I’ve been quite impressed by the ulam R package which is used in the (excelent) Rethinking Statistics online lectures. However, I don’t like R very much, and as a result I usually end up using python and write models directly in stan. The only problem of writing raw stan is that if I want to use a more restricted language (which I often do), I can get the model to egnerate the log likelihood for each datapoint (for LOO validation) and the posterior values of the parameters (for PPC). I’ve decided to implement a way of specifying high level models in python.
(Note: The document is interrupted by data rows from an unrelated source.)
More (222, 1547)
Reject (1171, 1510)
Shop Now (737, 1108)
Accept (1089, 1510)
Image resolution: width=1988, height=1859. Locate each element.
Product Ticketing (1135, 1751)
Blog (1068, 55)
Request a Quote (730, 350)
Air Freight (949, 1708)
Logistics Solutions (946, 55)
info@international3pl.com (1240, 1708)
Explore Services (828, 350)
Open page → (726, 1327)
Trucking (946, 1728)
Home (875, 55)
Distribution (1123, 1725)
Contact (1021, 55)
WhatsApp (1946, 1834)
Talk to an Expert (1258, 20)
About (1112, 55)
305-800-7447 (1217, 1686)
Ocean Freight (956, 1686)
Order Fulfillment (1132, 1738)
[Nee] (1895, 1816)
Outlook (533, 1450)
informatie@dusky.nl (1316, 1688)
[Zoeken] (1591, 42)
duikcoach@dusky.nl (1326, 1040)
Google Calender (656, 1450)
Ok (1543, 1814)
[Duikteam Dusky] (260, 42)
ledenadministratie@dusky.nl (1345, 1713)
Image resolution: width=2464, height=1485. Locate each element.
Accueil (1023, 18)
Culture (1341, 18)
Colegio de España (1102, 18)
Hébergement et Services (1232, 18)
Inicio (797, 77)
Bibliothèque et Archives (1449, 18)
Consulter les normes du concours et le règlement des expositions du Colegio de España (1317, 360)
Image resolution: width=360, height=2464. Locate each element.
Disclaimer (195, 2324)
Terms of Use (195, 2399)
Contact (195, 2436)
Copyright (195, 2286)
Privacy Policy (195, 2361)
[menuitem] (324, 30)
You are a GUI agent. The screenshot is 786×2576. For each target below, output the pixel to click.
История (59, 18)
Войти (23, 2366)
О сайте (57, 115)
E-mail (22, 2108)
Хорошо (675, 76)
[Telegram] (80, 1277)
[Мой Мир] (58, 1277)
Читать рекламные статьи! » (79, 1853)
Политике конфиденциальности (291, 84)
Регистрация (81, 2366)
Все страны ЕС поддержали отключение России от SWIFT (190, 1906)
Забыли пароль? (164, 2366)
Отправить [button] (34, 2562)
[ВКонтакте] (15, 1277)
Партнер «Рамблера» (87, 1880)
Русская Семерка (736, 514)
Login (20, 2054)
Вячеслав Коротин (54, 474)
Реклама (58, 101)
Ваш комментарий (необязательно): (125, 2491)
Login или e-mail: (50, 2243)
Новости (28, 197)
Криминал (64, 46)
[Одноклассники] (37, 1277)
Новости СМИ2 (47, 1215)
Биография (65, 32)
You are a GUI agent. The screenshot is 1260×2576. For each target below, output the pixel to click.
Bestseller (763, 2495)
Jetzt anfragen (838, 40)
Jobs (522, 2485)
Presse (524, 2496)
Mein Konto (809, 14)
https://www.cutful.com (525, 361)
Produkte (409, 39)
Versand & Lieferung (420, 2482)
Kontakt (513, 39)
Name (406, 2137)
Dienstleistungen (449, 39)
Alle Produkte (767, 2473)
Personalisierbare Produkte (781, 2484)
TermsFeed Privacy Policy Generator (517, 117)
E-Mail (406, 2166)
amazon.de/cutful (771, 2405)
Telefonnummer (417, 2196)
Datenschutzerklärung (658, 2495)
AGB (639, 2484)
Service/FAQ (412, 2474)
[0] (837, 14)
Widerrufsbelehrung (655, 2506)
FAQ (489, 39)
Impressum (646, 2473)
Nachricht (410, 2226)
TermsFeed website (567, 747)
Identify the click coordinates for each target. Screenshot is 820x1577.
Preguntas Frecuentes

The end goal is to add easy support for missing data (with data imputation, of course),automatic data generation for PPC and log likelihood calculation for LOO. I came up with this:

from ulam import *

with UlamModel() as m:
    # Should go to the data block
    N = m.data('N', m.integer())
    x = m.data('x', m.vector(N), missing_data=True)
    y = m.data('y', m.vector(N), missing_data=True)

    # Should go to the parameters block
    intercept = m.parameter('intercept', m.real())
    slope = m.parameter('slope', m.real())
    error = m.parameter('error', m.real(lower=0))

    # Should go to the generated quantities block
    log_lik = m.generated('log_lik', m.vector(N))
    y_hat = m.generated('y_hat', m.vector(N))

    # Instead of relying on stan's vectorization, I've decided to be explicit
    # regarding iteration using indices. This makes it easy to manipulate
    # the program in order to proparly handle missing data.
    for i in m.range('i', 1, N):
        # The `^` (xor) operator represents a sampling statement:
        # -------------------------------------------------------
        # y[i] ~ normal(x[i] * slope + intercept, error)
        y[i] ^ m.normal(x[i] * slope + intercept, error)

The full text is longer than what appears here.